Item-finding records
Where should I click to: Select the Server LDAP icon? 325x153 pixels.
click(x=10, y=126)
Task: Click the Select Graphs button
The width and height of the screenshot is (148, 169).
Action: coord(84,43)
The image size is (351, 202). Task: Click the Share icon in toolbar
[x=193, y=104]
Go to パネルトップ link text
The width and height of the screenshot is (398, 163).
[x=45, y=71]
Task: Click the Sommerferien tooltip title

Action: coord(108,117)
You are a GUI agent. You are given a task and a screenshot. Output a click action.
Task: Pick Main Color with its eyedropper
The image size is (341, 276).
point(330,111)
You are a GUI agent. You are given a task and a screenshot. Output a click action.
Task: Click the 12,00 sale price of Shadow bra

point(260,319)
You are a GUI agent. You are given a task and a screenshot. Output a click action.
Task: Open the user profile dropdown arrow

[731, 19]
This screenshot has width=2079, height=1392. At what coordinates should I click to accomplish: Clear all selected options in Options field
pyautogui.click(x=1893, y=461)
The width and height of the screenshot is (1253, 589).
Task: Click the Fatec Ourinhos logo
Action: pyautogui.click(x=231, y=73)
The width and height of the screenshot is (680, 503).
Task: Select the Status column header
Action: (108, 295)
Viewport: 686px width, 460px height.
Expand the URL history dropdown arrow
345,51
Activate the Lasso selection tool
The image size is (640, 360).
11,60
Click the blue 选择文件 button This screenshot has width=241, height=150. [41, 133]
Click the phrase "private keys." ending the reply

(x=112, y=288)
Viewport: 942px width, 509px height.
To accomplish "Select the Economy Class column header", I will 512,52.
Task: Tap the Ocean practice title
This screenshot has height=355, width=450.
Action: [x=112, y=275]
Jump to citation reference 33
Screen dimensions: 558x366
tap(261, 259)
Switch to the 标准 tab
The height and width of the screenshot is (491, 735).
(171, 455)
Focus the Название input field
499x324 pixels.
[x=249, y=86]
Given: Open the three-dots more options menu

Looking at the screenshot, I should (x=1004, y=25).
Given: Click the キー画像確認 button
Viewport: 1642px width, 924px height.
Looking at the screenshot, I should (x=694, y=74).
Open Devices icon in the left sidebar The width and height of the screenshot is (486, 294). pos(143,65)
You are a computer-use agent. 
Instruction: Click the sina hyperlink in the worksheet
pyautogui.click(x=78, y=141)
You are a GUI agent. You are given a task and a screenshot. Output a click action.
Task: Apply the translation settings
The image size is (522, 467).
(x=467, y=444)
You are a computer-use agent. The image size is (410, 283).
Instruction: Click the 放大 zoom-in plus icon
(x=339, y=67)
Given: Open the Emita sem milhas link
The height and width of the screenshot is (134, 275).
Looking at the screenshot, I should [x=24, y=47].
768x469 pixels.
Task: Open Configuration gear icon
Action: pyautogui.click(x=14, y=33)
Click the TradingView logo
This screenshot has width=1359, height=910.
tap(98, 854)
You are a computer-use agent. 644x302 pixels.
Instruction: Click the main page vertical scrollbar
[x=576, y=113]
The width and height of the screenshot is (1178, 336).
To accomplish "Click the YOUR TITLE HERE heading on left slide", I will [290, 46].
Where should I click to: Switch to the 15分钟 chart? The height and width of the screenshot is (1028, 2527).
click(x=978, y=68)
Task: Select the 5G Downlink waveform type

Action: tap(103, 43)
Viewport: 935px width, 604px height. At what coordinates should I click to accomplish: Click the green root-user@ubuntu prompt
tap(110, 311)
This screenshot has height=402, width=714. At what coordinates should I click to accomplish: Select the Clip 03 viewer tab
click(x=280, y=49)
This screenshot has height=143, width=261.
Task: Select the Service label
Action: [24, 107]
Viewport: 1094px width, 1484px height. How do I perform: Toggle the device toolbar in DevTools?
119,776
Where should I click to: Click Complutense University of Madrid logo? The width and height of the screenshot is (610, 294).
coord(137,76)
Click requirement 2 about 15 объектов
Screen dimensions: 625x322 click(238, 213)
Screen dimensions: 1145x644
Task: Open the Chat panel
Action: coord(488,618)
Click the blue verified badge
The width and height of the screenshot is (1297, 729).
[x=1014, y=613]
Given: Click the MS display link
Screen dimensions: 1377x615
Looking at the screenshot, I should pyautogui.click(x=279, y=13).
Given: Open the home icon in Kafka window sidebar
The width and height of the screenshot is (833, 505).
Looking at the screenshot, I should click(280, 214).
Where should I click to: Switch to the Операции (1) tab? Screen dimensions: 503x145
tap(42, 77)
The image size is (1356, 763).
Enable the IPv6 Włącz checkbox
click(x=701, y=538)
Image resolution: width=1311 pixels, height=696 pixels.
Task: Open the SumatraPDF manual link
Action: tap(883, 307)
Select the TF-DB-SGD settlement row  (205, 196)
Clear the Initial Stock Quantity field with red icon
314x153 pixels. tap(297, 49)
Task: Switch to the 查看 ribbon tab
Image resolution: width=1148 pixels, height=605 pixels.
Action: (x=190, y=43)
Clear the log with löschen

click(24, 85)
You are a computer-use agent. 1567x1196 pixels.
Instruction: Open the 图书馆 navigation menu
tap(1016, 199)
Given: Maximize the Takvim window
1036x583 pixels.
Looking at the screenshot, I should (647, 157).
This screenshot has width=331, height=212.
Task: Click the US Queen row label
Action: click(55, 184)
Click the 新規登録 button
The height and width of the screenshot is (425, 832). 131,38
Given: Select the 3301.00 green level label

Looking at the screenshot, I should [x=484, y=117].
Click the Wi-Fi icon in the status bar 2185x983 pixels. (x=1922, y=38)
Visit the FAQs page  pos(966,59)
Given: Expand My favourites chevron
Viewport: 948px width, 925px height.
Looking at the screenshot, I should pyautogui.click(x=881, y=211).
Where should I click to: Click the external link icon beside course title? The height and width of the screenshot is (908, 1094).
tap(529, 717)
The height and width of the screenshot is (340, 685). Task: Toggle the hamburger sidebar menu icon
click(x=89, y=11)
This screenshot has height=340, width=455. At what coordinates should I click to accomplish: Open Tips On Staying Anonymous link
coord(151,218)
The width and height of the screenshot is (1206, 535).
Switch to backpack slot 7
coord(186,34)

__The problem__:
Reproduce the lines above word for word, covering the stretch from the line containing "Given: Maximize the Takvim window" through the line containing "The height and width of the screenshot is (425, 832).".

__The response__:
Given: Maximize the Takvim window
1036x583 pixels.
Looking at the screenshot, I should (647, 157).
This screenshot has width=331, height=212.
Task: Click the US Queen row label
Action: click(55, 184)
Click the 新規登録 button
The height and width of the screenshot is (425, 832). 131,38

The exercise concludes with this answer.